▶ **Instruction A**: Could you duplicate the passage of the HandX setup page starting at "pip install --no-build-isolation" and ending at "the diffusion/body_models/mano/ directory."?
▶ **Instruction B**: Does the HandX setup page agree with each of these statements: (i) the conda environment is created with Python 3.11; (ii) PyTorch is installed for CUDA 11.8; (iii) the MANO model files go into the diffusion/body_models/mano/ directory? Answer yes or no for each, quoting the words that decide it.

▶ **Excerpt to read**:
━━━━━━━━━━
[CVPR 2026] HandX: Scaling Bimanual Motion and Interaction Generation

Zimu Zhang^1* Yucheng Zhang^1* Xiyan Xu¹ Ziyin Wang¹ Sirui Xu^1† Kai Zhou^2,3
Bing Zhou³ Chuan Guo³ Jian Wang³ Yu-Xiong Wang^1‡ Liang-Yan Gui^1‡
¹University of Illinois Urbana-Champaign ²Specs Inc. ³Snap Inc.
^*Equal Contribution ^†Project Lead ^‡Equal Advising

Environment Setup

Installation steps

Create a conda environment:

conda create -n HandX python=3.11 -y
conda activate HandX

Install PyTorch 2.6.0 (CUDA 12.4):

pip install torch==2.6.0+cu124 torchvision==0.21.0+cu124 torchaudio==2.6.0+cu124 --index-url https://download.pytorch.org/whl/cu124

Install the required dependencies:

pip install -r requirements.txt

Install PyTorch3D:

pip install --no-build-isolation "git+https://github.com/facebookresearch/pytorch3d.git"

Dataset Preparation

Place the MANO model files MANO_LEFT.pkl and MANO_RIGHT.pkl into the diffusion/body_models/mano/ directory.
━━━━━━━━━━
▶ **Collected material**:
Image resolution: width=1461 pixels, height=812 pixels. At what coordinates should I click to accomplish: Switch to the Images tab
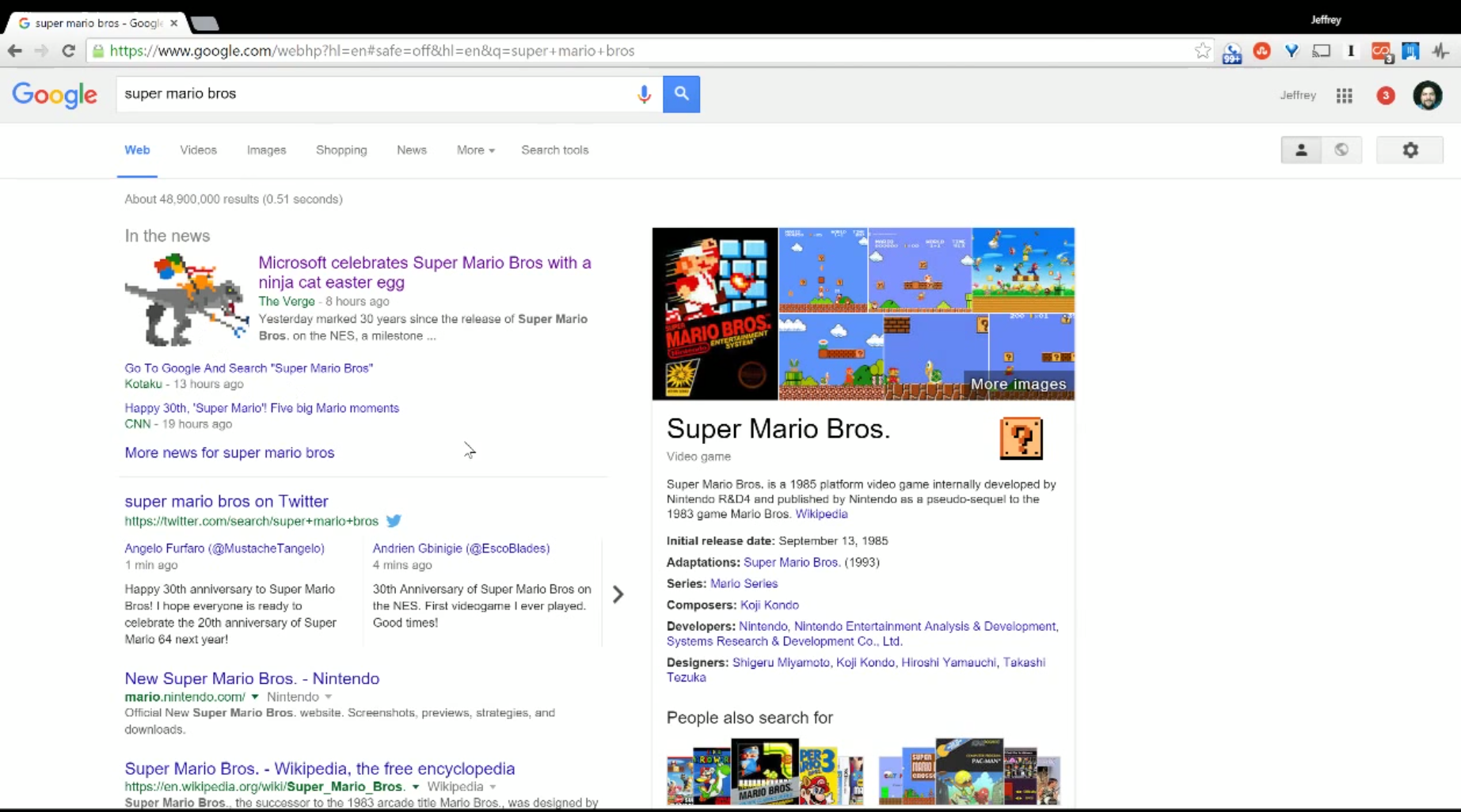coord(266,150)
━━━━━━━━━━
▶ **Answer A**:
pip install --no-build-isolation "git+https://github.com/facebookresearch/pytorch3d.git"

Dataset Preparation

Place the MANO model files MANO_LEFT.pkl and MANO_RIGHT.pkl into the diffusion/body_models/mano/ directory.

▶ **Answer B**:
(i) Yes: "conda create -n HandX python=3.11 -y"
(ii) No: "Install PyTorch 2.6.0 (CUDA 12.4):"
(iii) Yes: "Place the MANO model files MANO_LEFT.pkl and MANO_RIGHT.pkl into the diffusion/body_models/mano/ directory."